── EXERCISE PASSAGE

The last major organization that Méndez founded during his lifetime was the Academia de Artes de México in 1968.

==Legacy==
Méndez was part of a generation of artists that emerged in the 1920s and played an important role in the culture and politics of Mexico after the Mexican Revolution. However, he has been a relatively obscure figure since during his career for two reasons. One was that he remained faithful to the idea that artists should work collaboratively and anonymously so he did not seek fame like others from his generation did. A second reason is that his socialist ideas, his association with the USSR and Joseph Stalin make him seem less relevant to the generations that followed him. During his lifetime, his only formal recognitions included one of his books, Incidentes melódicos del mundo irracional, receiving a local prize in 1944, the first Premio Nacional de Grabado in Mexico City in 1946 and the International Prize of Peace as a member of the Taller de la Gráfica Popular in 1952. In 1962, the Museo Nacional de Arte Moderno exhibited a retrospective of his work. He was also honored at the Instituto Nacional de Bellas Artes the same year.

────
── INFORMATION SUPPLIED

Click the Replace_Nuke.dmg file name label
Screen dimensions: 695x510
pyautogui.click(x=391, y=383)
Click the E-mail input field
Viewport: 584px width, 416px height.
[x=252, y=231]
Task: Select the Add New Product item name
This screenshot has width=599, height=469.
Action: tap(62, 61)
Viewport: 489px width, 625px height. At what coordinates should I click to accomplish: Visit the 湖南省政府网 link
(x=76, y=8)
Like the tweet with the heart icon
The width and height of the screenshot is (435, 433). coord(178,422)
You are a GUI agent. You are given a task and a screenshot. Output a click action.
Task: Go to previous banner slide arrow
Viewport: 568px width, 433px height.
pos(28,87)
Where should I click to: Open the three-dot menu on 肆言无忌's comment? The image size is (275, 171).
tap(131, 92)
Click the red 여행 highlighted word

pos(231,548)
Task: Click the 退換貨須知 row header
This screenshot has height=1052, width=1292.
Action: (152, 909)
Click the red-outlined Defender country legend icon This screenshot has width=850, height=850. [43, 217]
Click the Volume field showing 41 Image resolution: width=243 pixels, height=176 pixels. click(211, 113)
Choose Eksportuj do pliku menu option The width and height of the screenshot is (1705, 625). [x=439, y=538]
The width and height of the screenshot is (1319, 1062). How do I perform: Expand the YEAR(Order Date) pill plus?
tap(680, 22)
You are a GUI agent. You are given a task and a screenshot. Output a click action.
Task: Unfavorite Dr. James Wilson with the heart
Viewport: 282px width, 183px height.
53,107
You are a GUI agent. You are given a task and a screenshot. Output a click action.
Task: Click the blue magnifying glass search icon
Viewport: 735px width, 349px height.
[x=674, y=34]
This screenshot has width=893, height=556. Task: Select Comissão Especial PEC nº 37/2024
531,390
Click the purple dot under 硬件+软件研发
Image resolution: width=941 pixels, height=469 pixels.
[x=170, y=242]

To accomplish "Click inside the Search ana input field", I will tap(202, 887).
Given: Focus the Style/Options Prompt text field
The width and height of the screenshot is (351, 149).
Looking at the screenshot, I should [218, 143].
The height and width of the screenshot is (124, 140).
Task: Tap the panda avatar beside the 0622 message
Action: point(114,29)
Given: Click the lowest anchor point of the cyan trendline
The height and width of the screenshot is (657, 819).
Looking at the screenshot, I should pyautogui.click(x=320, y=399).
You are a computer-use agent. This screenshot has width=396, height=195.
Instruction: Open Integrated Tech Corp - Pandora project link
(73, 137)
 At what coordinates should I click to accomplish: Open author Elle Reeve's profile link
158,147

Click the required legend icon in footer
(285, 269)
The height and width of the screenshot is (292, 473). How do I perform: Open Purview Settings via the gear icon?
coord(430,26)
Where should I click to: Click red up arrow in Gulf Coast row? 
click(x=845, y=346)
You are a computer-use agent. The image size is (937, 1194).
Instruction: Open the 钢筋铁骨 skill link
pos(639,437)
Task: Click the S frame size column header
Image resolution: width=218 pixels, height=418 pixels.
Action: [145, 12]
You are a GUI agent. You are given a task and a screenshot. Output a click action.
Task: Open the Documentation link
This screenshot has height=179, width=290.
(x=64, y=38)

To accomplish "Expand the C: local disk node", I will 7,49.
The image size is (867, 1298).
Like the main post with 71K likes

────

WORK INSTRUCTIONS:
1 – In the passage about Méndez, what organization did he found in 1968?
2 – Decide whether each statement agrees with the passage about Méndez, answering yes or no and quoting the words of the passage that decide it.
(a) Méndez sought fame like others of his generation.
(b) The Museo Nacional de Arte Moderno exhibited a retrospective of his work in 1962.
(c) He received the first Premio Nacional de Grabado in 1946.
3 – Continue the passage about Méndez from the point where it stops.

WRITTEN ANSWERS:
1 – The Academia de Artes de México.

2 –
(a) No: "he did not seek fame like others from his generation did."
(b) Yes: "In 1962, the Museo Nacional de Arte Moderno exhibited a retrospective of his work."
(c) Yes: "the first Premio Nacional de Grabado in Mexico City in 1946"

3 –
Since his death, he has received some recognition. Mexican academic research generally ranks him as high as other artists of the 20th century such as Diego Rivera and José Clemente Orozco, but little documentation of his life exists. In 1971, David Alfaro Siqueiros included a portrait of Méndez along with another engraving great José Guadalupe Posada at his Polyforum Cultural Siqueiros in Mexico City. Another early homage was an exhibition of his work at the Palacio de Bellas Artes in the 1970s. In 2002, on the 100th anniversary of his birth, writer Carlos Monsivais sponsored a conference on Méndez's work at the Museo Nacional de Arte (MUNAL). The same museum held a retrospective of his work in 2003.

The Taller de la Gráfic Popular also organized an exhibition in honor of the 100th anniversary of his birth. In 2012, the Museo de Artes Gráficas in Saltillo held a retrospective of his work. However, there remains no museum dedicated to his work and the only formal catalog was created by the Instituto Nacional de Bellas Artes in 1977.

Despite his obscurity, he is generally regarded as one of Mexico's most important graphic artists and one of the most important artists of the first half of the 20th century. Mexican academia also considers him to be the heir of José Guadalupe Posada, who he admired greatly.